* [DOCUMENT PASSAGE]
In 1965 it was possible to see sea-going ships negotiating raised or swing bridges at several points on their way to berths near the centre of the city. For the northern part of the area, Sylvia Crowe designed the Cumberland Piazza Scheme (which is completely surrounded by roads) under the arches of the new road system but also with seats in an open area. This open space was originally designed as an amenity and urban park for the local community of Hotwells as well as for those visitors who might stop off at the Piazza for a break on their car journey to or from the coast. In 1974 completion of the M5 Avonmouth crossing removed much of this national network traffic through the Cumberland Basin.

Sylvia Crowe intended this area would be 'frequented and enjoyed by the people' and envisaged open-air artwork exhibitions, flower stalls and information points to achieve this as well as providing seats for 'the interest of watching shipping coming into the docks' (Crowe)

Central to her design was a pond and fountain 'to bring light down into the shadowed space beneath the arches' (Crowe). She also planned a café with outdoor seating, toilets with a mural on the outer wall, benches, lighting, an advertising column to display city events and a subway under Faraday Road to a car park on the eastern side. The nautical themed playground was incorporated into the design to compensate for the loss of one previously on that site. The central piazza was surfaced with red asphalt, patterned with concrete lines and curves.

Her landscaping plan for the Cumberland basin bridges scheme reveals many signs of the spirit of 1960s optimism about urban communal life with it emphasis on public spaces. Over the ensuing forty years, the area under the flyover became rundown, the fountain was grassed over, the playground disappeared and the café and public toilets were closed.

Area to the South of the Cumberland Basin

The area to the south of the river incorporates Ashton Meadows. In this area Sylvia Crowe created a riverside park out of what, in 1962-1965, was a major civil engineering site compounded with major drainage outfalls, two railways, an abandoned principal highway and a new elevated carriageway (the Avon Bridge was in effect the M5 river crossing for its first ten years of use).

* [DATA EXTRACT]
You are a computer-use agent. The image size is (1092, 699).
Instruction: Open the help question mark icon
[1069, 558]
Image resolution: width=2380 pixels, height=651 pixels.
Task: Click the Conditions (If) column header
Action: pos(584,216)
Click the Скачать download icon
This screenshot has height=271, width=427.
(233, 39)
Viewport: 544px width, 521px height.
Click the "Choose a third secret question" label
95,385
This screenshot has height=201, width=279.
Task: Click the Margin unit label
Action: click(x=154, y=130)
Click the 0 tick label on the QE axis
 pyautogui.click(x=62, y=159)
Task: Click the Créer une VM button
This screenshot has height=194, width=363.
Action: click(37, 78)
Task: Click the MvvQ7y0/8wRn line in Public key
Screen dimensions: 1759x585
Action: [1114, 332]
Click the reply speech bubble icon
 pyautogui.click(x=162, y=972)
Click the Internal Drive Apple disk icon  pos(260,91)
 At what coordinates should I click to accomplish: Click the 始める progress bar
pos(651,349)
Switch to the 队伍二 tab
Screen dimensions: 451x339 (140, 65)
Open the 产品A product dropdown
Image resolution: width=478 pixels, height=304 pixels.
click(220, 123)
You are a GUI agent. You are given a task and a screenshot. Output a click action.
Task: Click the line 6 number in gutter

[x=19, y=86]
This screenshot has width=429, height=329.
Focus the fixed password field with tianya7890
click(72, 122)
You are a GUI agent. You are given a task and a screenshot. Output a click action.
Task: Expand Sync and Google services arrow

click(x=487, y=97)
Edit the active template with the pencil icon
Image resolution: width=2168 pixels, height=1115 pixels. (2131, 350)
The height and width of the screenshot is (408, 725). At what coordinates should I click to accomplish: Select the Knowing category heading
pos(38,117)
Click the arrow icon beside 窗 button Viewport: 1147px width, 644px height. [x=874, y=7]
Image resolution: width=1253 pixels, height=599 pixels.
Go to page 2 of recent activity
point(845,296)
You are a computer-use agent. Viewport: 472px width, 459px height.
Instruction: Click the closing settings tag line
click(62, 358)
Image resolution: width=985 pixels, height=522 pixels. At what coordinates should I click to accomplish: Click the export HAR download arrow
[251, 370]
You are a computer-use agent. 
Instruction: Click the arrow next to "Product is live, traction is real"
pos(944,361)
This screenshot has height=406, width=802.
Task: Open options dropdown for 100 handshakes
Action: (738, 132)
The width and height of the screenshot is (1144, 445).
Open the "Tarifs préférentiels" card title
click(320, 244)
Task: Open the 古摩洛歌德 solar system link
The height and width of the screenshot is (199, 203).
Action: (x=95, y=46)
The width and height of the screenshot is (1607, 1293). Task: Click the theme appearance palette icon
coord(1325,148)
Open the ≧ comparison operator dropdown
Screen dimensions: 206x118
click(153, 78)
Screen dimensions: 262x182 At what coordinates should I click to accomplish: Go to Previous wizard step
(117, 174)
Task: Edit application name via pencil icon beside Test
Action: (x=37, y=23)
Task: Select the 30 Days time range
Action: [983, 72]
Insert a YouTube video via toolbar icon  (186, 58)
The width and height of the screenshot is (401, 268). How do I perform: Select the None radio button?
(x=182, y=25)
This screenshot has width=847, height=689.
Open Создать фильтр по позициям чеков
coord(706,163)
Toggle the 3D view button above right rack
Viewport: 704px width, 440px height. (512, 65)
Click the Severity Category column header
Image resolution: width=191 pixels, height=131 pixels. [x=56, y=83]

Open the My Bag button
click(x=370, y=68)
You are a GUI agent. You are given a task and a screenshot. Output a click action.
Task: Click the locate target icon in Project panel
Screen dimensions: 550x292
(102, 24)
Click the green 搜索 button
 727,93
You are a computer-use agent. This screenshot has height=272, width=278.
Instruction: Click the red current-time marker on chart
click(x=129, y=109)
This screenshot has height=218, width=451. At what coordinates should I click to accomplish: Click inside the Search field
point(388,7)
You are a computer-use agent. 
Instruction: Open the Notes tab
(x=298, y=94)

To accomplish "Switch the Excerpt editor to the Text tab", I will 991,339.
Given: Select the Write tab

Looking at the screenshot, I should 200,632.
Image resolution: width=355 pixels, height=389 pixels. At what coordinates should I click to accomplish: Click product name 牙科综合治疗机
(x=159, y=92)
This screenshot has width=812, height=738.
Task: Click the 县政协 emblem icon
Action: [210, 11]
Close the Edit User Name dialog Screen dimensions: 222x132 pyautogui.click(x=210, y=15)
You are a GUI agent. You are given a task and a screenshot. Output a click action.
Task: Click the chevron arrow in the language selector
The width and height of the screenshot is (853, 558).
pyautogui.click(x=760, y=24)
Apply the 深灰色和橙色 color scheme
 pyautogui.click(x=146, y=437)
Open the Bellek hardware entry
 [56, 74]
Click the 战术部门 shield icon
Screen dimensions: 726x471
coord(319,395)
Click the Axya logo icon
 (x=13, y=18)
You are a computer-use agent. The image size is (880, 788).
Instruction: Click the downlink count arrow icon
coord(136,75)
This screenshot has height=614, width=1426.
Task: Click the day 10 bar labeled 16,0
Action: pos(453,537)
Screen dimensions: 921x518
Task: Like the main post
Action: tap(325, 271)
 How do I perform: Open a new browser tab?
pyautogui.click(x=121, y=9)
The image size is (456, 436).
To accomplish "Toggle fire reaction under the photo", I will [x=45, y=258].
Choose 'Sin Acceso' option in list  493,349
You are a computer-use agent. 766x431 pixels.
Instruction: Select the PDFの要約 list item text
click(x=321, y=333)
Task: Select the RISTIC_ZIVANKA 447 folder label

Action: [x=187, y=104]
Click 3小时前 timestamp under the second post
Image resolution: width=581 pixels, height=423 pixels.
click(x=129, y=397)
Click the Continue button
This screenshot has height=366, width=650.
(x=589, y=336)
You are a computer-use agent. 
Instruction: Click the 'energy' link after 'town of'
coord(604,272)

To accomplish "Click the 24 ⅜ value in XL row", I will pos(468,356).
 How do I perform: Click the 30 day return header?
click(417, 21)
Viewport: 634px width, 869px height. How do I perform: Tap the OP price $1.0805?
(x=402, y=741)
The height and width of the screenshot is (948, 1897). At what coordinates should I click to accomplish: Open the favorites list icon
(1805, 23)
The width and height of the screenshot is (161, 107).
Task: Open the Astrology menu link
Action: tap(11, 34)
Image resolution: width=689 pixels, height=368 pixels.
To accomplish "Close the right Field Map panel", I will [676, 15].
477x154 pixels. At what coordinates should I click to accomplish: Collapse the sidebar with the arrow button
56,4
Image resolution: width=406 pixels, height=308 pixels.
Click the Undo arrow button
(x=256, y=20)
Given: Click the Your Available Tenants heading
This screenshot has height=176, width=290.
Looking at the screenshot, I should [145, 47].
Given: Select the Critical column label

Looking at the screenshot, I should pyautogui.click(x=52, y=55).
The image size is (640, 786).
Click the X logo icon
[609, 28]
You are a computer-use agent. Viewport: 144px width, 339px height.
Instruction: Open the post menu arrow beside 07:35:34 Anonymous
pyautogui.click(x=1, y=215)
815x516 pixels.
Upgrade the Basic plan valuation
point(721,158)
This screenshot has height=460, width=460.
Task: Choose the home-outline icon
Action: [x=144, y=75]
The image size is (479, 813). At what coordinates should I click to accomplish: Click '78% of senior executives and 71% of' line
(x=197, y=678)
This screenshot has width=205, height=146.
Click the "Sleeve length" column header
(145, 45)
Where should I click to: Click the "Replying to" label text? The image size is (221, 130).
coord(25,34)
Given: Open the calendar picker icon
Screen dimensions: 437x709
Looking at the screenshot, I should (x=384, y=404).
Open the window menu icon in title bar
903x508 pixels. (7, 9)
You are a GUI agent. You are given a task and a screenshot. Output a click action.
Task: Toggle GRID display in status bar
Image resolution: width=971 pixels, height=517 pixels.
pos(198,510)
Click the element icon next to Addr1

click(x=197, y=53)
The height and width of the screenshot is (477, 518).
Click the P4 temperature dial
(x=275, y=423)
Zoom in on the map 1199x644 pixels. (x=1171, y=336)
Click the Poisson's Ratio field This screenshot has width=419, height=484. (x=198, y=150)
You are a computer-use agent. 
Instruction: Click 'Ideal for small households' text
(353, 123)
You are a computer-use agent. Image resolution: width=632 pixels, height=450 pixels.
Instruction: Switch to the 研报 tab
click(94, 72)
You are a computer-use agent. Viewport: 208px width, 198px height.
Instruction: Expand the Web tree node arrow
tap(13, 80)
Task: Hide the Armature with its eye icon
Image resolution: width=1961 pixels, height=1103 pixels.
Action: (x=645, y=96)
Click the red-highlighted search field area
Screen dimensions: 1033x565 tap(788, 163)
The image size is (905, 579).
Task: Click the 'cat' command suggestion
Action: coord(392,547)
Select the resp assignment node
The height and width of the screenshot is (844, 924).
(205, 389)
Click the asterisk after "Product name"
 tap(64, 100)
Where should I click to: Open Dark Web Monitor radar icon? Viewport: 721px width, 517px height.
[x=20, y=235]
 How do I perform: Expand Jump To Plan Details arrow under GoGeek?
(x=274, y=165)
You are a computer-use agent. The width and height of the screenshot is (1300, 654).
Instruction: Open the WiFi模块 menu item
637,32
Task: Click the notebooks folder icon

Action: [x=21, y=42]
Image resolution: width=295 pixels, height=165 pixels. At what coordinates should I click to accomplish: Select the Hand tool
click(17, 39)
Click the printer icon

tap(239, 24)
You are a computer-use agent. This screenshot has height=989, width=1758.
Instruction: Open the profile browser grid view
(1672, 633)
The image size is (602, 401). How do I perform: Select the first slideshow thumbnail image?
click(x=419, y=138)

* [GOAL OF THE EXERCISE]
Please answer these questions from the Cumberland Basin passage above:
1. In what year did completion of the M5 Avonmouth crossing remove much of the national network traffic through the Cumberland Basin?
2. What was the central piazza surfaced with?
3. Which meadows lie within the area to the south of the river?

* [THE OUTPUT]
1. 1974
2. Red asphalt, patterned with concrete lines and curves
3. Ashton Meadows